Sprawa porzuconych tekstyliów pokazuje, że brak właściwego gospodarowania odpadami tekstylnymi zaczyna przybierać nowe, niepokojące formy. Jeszcze niedawno mówiliśmy o przepełnionych kontenerach na odzież, dziś śmieci trafiają już do środowiska naturalnego.
Mieszkańcy alarmują, że śmieci trafiają także do zbiorników wodnych. Niedawno, w kanale Kłodnickim przy ulicy Szymanowskiego, zauważono sterty odzieży - częściowo porozrzucane na skarpie, częściowo dryfujące w wodzie. O sprawę zapytaliśmy przedstawicieli Wód Polskich.
- Problem dotyczy nie tylko kanału Kłodnickiego, ale szerszego zakresu rzek i jezior. W takich przypadkach mieszkańcy powinni niezwłocznie kontaktować się ze służbami technicznymi Wód Polskich pod numerem telefonu 22 470 10 01. W ostatnich tygodniach odbyła się kampania społeczna „Woda to nie śmietnik”, w ramach której mieszkańcy sprzątali brzegi rzek i kanałów. Niestety, jak pokazują nowe zgłoszenia, niektórzy wciąż traktują zbiorniki wodne jak dzikie wysypiska - powiedziała Linda Hofman, rzecznik prasowy PGW WP RZGW w Gliwicach.

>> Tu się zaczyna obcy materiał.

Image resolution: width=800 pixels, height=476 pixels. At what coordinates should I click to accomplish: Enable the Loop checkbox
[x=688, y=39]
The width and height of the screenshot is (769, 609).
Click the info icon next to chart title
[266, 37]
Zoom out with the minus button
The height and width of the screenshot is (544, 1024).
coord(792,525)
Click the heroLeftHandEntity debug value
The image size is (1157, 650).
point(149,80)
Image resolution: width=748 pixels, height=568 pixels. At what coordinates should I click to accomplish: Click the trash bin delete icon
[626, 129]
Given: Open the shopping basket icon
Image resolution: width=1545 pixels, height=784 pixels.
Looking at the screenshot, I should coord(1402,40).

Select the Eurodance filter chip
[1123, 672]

Obecnie Wody Polskie są zaangażowane w sprzątanie terenów popowodziowych. Jednak, jak podkreśla Hofman, wyrzucane tekstylia stają się kolejnym poważnym problemem, który utrudnia prace i zagraża środowisku. Wyrzucane do wody odpady, zwłaszcza tekstylia, mogą prowadzić do powstawania zatorów, które zaburzają naturalny przepływ wód i zwiększają ryzyko lokalnych podtopień.